Lejos de eso, se defienden de su propia verdad siguiendo el camino de las frases hechas y la descalificación del otro. Así, si se les cuestiona: “¿por qué no dijiste que no al presidente?” o “¿no pensaste que hay otras personas en mayor riesgo?”, los implicados probablemente responderían: “bueno, así funcionan las cosas”. Y si los cuestionamientos continúan y se les dice: “el que las cosas funcionen así no justifica tu acción”, posiblemente pensarían “es que la gente no comprende, se quejan de todo, cuestionan sin saber, no tienen toda la información”.
Con ello, harían gala de lo que Freud identificó como rasgo de megalomanía: el creer que se tiene una comprensión total y global de las cosas, que el resto no puede alcanzar. De ese modo, descalifican al cuestionador, terminan la discusión y se blindan. Lo que quizá no sepan es que su conocimiento total no se sostiene en razones, sino en la incapacidad de examinar su propio modo de vivir.
¿Esta incapacidad la padecen solo los políticos? Claro que no, aunque sin duda son población en riesgo porque, como dijo Hannah Arendt, “la sinceridad nunca ha figurado entre las virtudes políticas”. Sin embargo, hoy en día, parece que todos estamos contagiados de la incapacidad de reconocer la propia verdad.
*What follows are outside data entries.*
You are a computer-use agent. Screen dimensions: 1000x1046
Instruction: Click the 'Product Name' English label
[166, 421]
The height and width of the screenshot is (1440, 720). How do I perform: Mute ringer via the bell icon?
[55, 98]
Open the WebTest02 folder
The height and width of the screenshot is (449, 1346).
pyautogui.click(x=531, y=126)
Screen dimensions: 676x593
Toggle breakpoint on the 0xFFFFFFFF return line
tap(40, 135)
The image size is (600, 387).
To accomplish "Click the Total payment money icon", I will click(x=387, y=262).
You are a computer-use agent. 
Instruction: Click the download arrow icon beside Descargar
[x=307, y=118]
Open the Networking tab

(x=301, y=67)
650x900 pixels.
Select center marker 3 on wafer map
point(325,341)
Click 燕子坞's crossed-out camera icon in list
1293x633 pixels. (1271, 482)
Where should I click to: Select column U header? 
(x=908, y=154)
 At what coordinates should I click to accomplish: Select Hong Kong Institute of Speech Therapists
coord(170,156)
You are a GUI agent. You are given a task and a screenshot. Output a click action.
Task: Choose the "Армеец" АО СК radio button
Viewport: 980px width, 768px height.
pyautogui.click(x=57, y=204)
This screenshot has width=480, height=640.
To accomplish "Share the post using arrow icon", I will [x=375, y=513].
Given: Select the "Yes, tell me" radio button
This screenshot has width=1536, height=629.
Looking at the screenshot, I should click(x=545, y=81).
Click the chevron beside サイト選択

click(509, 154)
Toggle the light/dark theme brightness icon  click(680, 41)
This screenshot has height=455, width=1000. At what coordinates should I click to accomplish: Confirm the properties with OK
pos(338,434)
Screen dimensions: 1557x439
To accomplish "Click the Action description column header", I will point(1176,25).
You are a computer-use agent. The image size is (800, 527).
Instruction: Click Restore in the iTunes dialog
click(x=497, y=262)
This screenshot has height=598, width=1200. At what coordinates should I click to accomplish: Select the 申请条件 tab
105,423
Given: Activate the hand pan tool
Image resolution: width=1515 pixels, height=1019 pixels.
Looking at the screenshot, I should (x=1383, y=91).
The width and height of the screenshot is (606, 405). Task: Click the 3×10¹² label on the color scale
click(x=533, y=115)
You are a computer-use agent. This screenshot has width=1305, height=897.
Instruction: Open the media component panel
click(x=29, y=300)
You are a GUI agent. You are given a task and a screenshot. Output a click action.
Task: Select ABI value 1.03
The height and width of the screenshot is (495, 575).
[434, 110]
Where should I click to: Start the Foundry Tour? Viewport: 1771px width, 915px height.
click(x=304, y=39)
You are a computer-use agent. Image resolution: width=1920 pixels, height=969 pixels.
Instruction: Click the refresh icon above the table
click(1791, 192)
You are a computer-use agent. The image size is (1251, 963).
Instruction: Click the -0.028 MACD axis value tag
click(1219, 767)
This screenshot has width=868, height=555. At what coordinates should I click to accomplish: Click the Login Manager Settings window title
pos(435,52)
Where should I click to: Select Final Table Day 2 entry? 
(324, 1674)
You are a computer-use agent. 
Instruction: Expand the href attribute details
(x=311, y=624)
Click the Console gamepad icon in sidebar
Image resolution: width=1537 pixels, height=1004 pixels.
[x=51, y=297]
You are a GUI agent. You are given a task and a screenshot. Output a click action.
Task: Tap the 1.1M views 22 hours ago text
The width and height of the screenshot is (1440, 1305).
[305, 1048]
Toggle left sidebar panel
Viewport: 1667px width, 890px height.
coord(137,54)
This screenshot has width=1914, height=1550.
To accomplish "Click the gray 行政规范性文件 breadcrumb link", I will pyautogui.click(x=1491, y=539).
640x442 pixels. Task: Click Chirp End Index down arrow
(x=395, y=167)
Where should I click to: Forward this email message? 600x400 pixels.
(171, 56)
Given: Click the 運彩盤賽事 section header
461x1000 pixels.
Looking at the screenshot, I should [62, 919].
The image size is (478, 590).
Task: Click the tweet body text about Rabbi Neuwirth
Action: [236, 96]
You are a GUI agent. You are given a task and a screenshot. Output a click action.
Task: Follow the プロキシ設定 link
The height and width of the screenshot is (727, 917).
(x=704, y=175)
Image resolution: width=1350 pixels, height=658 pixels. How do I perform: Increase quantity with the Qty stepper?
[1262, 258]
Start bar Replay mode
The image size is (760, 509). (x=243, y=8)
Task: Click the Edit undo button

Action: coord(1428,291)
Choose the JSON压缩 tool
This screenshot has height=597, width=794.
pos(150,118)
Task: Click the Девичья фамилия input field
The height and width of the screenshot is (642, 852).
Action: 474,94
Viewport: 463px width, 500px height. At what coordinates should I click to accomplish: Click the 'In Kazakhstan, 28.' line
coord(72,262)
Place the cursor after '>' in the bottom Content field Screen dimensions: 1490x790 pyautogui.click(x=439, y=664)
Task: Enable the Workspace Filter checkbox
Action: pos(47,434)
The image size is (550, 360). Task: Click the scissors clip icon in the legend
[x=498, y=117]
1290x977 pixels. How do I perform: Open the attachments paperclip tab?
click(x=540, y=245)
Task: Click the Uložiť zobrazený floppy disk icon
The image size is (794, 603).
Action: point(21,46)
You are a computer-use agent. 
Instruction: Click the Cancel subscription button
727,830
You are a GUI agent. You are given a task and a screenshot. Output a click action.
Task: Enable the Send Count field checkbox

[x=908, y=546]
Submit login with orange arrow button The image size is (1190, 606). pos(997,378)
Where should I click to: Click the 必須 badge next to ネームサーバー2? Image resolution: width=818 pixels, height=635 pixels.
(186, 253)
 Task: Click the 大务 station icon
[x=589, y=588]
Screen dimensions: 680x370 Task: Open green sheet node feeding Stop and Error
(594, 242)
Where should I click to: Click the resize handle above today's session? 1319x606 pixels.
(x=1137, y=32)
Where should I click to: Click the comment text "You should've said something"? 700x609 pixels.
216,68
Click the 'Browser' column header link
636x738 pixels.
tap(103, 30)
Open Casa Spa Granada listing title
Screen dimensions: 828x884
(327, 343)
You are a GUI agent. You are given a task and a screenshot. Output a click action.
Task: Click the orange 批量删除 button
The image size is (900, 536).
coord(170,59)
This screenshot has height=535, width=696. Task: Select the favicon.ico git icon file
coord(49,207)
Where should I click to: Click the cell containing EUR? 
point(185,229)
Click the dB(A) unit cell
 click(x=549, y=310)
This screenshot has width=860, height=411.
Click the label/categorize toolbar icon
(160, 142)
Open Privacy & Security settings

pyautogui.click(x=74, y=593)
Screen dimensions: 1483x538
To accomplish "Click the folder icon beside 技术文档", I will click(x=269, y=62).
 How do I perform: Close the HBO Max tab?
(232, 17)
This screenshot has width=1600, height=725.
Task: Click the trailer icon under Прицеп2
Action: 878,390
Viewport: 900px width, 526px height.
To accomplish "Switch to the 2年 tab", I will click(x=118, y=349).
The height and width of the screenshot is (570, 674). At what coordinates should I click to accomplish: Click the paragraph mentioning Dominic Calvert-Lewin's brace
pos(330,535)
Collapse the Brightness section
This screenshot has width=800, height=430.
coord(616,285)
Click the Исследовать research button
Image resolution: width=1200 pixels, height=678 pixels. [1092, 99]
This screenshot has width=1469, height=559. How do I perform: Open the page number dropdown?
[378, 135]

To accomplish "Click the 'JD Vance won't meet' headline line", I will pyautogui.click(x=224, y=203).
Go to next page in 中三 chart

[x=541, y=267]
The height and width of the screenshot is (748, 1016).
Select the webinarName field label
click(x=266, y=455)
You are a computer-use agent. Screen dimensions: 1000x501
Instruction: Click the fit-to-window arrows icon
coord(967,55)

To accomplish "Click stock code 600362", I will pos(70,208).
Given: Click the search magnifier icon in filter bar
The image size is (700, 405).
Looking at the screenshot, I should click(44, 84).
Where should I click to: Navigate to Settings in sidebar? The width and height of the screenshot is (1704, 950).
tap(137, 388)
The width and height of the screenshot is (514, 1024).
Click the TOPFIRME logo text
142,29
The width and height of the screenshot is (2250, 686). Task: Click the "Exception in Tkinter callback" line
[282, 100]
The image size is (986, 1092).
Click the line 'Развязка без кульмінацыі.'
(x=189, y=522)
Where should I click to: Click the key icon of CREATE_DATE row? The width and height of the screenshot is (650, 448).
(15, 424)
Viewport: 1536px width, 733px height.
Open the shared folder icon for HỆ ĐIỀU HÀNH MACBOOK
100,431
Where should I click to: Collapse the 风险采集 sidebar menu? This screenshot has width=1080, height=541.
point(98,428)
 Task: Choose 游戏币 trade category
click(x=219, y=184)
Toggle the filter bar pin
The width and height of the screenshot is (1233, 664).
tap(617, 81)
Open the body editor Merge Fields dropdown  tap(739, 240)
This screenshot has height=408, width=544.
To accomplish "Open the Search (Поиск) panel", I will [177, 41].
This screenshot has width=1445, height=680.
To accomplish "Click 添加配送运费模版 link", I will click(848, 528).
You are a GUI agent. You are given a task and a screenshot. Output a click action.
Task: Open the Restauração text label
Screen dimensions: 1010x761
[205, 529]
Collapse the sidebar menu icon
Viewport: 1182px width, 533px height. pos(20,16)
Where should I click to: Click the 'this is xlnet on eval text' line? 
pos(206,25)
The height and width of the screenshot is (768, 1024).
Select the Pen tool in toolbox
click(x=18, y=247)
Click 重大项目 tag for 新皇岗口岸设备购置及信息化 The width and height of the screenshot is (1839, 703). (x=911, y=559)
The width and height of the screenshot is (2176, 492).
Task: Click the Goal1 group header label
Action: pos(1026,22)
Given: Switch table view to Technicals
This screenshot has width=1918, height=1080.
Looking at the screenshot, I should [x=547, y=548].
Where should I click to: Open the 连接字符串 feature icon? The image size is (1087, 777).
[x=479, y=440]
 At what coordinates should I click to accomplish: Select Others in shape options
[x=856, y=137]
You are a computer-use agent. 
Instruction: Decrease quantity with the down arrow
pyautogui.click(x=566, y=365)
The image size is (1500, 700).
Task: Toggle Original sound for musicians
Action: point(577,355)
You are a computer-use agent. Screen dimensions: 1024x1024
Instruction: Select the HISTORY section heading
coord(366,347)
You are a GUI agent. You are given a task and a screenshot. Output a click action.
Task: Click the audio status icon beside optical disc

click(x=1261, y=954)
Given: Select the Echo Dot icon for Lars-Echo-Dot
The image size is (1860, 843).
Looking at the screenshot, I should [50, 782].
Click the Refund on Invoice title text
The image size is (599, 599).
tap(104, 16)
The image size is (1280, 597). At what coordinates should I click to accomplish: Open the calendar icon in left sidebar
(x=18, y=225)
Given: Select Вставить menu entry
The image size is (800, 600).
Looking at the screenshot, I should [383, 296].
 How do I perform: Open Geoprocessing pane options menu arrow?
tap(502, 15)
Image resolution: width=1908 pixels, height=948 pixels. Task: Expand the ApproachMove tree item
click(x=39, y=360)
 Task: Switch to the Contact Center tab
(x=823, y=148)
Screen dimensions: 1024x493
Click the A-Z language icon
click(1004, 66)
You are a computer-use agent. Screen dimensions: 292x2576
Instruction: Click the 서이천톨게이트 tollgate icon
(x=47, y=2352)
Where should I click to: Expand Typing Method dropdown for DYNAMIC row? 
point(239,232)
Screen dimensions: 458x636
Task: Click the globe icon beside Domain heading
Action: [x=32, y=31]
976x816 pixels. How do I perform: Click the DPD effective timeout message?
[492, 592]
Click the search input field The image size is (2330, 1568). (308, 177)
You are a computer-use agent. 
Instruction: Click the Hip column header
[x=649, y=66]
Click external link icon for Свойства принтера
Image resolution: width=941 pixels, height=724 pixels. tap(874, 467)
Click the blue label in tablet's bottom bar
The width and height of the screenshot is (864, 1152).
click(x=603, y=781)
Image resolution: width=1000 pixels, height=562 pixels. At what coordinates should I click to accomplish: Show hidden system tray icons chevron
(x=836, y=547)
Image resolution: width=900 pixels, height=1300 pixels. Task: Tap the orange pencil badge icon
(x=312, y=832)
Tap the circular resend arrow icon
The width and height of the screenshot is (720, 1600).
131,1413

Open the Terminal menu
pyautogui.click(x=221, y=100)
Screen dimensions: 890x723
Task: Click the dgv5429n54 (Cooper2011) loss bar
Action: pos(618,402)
¿Su principal síntoma? Explicar la realidad haciéndola tolerable, amoldándola para justificarnos, ajustándola a nuestro deseo. Con razón decía Nietzsche que uno “ansía las consecuencias agradables de la verdad”, pero es “hostil frente a las verdades susceptibles de efectos perjudiciales o destructivos”. Nuestra verdad querida es, así, aquella que nos deja bien frente a nuestros propios ojos y coloca el mal y lo incorrecto siempre en el otro. La verdad que merece hostilidad es la que habla de nuestra debilidad ética, de nuestra incapacidad de reconocer límites, de nuestra habilidad para someter la razón a la conveniencia.
¿La vacuna? La parrhesía ética, de la que habló Foucault en el último curso que dictó, es decir, el coraje de revelar la propia verdad al otro y a uno mismo.